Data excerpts
'''

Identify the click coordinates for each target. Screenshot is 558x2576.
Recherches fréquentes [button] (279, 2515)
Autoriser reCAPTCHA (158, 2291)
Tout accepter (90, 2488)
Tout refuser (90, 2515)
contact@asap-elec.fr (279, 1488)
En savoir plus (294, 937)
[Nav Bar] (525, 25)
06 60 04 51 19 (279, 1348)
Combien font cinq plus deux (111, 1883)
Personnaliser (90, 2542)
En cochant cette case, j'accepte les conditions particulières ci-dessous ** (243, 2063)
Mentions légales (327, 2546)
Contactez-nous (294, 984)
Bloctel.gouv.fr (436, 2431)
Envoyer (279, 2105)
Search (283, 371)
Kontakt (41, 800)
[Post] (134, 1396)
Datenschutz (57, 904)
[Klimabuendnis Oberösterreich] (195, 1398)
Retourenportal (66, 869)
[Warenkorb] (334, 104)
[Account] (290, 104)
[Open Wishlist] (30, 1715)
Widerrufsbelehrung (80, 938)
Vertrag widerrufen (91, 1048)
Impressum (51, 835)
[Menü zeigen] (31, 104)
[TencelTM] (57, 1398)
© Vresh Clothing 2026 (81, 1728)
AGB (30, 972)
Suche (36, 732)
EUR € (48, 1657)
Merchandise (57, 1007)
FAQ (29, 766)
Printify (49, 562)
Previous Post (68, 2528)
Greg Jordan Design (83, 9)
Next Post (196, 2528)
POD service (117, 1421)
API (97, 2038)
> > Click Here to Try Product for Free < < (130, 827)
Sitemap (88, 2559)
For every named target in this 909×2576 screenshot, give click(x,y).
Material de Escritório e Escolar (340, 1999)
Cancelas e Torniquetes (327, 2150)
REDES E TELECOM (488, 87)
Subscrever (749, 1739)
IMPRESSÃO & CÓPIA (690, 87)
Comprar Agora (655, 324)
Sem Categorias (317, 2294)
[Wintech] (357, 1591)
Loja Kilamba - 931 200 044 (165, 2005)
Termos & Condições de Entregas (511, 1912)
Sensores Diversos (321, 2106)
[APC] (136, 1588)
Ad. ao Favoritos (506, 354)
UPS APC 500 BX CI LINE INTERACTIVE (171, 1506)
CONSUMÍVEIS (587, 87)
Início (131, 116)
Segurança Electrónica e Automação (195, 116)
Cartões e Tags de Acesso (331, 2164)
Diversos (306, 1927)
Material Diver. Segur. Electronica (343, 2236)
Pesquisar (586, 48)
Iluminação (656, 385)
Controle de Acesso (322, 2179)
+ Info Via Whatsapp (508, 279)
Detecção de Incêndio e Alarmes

'''

Using the records above, please repeat the line with "Personnaliser (90, 2542)" and every line after it exactly, and give no other text.

Personnaliser (90, 2542)
En cochant cette case, j'accepte les conditions particulières ci-dessous ** (243, 2063)
Mentions légales (327, 2546)
Contactez-nous (294, 984)
Bloctel.gouv.fr (436, 2431)
Envoyer (279, 2105)
Search (283, 371)
Kontakt (41, 800)
[Post] (134, 1396)
Datenschutz (57, 904)
[Klimabuendnis Oberösterreich] (195, 1398)
Retourenportal (66, 869)
[Warenkorb] (334, 104)
[Account] (290, 104)
[Open Wishlist] (30, 1715)
Widerrufsbelehrung (80, 938)
Vertrag widerrufen (91, 1048)
Impressum (51, 835)
[Menü zeigen] (31, 104)
[TencelTM] (57, 1398)
© Vresh Clothing 2026 (81, 1728)
AGB (30, 972)
Suche (36, 732)
EUR € (48, 1657)
Merchandise (57, 1007)
FAQ (29, 766)
Printify (49, 562)
Previous Post (68, 2528)
Greg Jordan Design (83, 9)
Next Post (196, 2528)
POD service (117, 1421)
API (97, 2038)
> > Click Here to Try Product for Free < < (130, 827)
Sitemap (88, 2559)
For every named target in this 909×2576 screenshot, give click(x,y).
Material de Escritório e Escolar (340, 1999)
Cancelas e Torniquetes (327, 2150)
REDES E TELECOM (488, 87)
Subscrever (749, 1739)
IMPRESSÃO & CÓPIA (690, 87)
Comprar Agora (655, 324)
Sem Categorias (317, 2294)
[Wintech] (357, 1591)
Loja Kilamba - 931 200 044 (165, 2005)
Termos & Condições de Entregas (511, 1912)
Sensores Diversos (321, 2106)
[APC] (136, 1588)
Ad. ao Favoritos (506, 354)
UPS APC 500 BX CI LINE INTERACTIVE (171, 1506)
CONSUMÍVEIS (587, 87)
Início (131, 116)
Segurança Electrónica e Automação (195, 116)
Cartões e Tags de Acesso (331, 2164)
Diversos (306, 1927)
Material Diver. Segur. Electronica (343, 2236)
Pesquisar (586, 48)
Iluminação (656, 385)
Controle de Acesso (322, 2179)
+ Info Via Whatsapp (508, 279)
Detecção de Incêndio e Alarmes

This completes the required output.